Peter and his father had made that rocking chair years back, before the bad nights and the empty beer bottles and the anger. On one of the armrests, his father had carved: To Caroline. With all the love in the world, Frank. On his thirteenth birthday, when Peter sat in the chair to open his presents, he realized that the inscription wasn’t there anymore. Instead, there was a jagged hole where it had once been. Peter got a splinter stuck in his thumb when he had reached down to rub his fingers over the words that he had watched his father so lovingly carve. The next day, he got some sandpaper from the garage and tried to smooth the edges. He was going to carve the words again when his mother came home from work, snatched the sandpaper from his hand, and sent him to his room with no dinner.

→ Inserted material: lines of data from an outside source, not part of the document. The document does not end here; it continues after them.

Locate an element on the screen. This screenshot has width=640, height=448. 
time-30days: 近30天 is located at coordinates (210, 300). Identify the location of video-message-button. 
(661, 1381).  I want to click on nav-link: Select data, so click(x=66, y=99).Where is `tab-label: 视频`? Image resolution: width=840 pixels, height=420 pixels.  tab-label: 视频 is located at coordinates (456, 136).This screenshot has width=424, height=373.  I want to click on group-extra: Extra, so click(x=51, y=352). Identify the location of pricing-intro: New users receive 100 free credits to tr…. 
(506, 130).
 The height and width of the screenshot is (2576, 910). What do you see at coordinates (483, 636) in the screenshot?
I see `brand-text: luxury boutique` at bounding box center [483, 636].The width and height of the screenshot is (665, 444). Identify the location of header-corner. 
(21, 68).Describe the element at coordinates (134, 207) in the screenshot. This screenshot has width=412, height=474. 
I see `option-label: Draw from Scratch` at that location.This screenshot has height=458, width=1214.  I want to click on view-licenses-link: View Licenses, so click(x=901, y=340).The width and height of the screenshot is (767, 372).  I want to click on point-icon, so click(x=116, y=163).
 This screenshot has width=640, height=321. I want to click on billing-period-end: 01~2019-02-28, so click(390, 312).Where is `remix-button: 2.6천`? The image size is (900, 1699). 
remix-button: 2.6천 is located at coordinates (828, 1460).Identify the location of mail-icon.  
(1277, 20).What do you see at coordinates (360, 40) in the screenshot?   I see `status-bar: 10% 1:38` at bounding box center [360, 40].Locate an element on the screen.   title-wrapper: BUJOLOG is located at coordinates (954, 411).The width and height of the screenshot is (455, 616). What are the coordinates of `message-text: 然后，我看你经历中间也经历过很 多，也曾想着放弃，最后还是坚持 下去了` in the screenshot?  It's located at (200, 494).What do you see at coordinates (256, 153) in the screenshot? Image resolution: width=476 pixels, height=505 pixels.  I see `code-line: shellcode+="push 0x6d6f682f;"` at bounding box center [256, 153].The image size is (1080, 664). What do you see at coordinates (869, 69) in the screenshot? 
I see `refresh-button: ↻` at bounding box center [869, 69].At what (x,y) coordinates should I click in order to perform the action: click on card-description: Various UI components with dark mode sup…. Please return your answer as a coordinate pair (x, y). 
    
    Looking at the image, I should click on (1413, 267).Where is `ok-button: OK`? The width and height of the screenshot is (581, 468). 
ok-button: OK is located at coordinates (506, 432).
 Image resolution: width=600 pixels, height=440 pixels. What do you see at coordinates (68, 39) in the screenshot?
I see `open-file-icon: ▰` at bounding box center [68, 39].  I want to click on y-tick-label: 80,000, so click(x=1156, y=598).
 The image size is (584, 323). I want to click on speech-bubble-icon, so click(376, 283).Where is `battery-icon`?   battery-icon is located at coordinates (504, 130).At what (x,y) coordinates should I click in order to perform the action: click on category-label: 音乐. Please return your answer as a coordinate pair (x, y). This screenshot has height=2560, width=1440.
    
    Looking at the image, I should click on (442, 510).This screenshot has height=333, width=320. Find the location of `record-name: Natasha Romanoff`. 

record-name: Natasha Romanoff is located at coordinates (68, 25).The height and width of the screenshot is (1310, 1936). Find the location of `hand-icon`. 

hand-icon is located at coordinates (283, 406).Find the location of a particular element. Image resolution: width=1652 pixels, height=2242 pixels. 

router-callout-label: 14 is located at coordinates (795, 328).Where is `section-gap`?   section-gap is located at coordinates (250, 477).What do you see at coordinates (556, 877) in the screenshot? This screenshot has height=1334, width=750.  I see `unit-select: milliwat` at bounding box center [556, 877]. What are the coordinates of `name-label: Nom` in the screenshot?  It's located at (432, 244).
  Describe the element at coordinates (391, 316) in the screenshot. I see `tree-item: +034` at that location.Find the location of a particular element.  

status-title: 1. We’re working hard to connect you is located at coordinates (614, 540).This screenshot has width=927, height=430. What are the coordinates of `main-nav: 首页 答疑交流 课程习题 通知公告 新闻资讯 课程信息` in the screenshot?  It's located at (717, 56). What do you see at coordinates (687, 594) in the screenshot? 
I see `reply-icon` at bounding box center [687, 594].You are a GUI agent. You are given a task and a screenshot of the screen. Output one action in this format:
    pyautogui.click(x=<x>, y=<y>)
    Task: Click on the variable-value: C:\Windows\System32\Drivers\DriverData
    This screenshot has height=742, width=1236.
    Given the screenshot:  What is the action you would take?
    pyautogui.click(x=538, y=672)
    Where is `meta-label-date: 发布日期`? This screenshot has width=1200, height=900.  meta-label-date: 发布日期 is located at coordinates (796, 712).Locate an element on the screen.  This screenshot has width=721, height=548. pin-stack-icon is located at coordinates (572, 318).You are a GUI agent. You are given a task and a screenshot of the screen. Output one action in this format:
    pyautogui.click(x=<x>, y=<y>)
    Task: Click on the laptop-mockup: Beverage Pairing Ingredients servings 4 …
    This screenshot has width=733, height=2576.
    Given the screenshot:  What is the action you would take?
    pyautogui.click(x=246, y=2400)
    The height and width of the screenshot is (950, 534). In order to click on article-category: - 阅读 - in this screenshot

His room overlooked the ocean; they had always lived near the beach. Peter liked it—the sound of the waves, the smells, the squawking gulls, the occasional barge floating languidly on the distant horizon. He would often go shell-hunting with Johnny and Tommy. On one fourth of July, Peter had found a perfect sand dollar washed up on the shore. It was smooth, like the crimson brooch his mother wore with her white lace dress for fancy parties. He cupped it in the clammy palm of his hand, and it fit perfectly. It was warm and smelled like salt and sea air. Peter placed it in his pocket. When Johnny found him, they started to play tag, and Peter fell into a jagged rock. The sand dollar broke, and all that was left in his pocket were little shards. He kept the pieces, locking them away in a little wooden treasure chest he had bought from one of the tourist shops on Ocean Avenue. It always made him sad to look at that box. He would think about Aunt Edith and his father. When his mother was doing spring cleaning the next year, she found the chest and emptied it. He remembered coming home from school, unlocking it, and feeling the burning sensation in his eyes when he saw the shards were gone. It made him so frustrated— not at his mother, but at himself. He kicked the wall and threw his chair at the door. His mother came up, saw him, and began to cry.
Peter had never seen Johnny cry when they were growing up. He had seen him bleed and sweat, heard him wince with pain and moan with disappointment, but never he had never caught sight of a tear running down one of his round and usually dirty cheeks. One day when they were fishing under the willow, and it was quiet and still, Peter asked Johnny if he had ever cried.
“No, you idiot! I am not some cry-baby like you! Cry?! That’s for girls, crying! But I’ll make you cry if you don’t stop stealing my bait! Go find your own worms.”
Peter had just been with Johnny for the past three days at his daughter’s funeral. Johnny had sat there rocking himself back and forth at the window the entire time, crying with anguish, heaving sobs like a helpless child.
The headlights got closer, lonely fireflies penetrating the soft, gentle night. Peter saw nothing.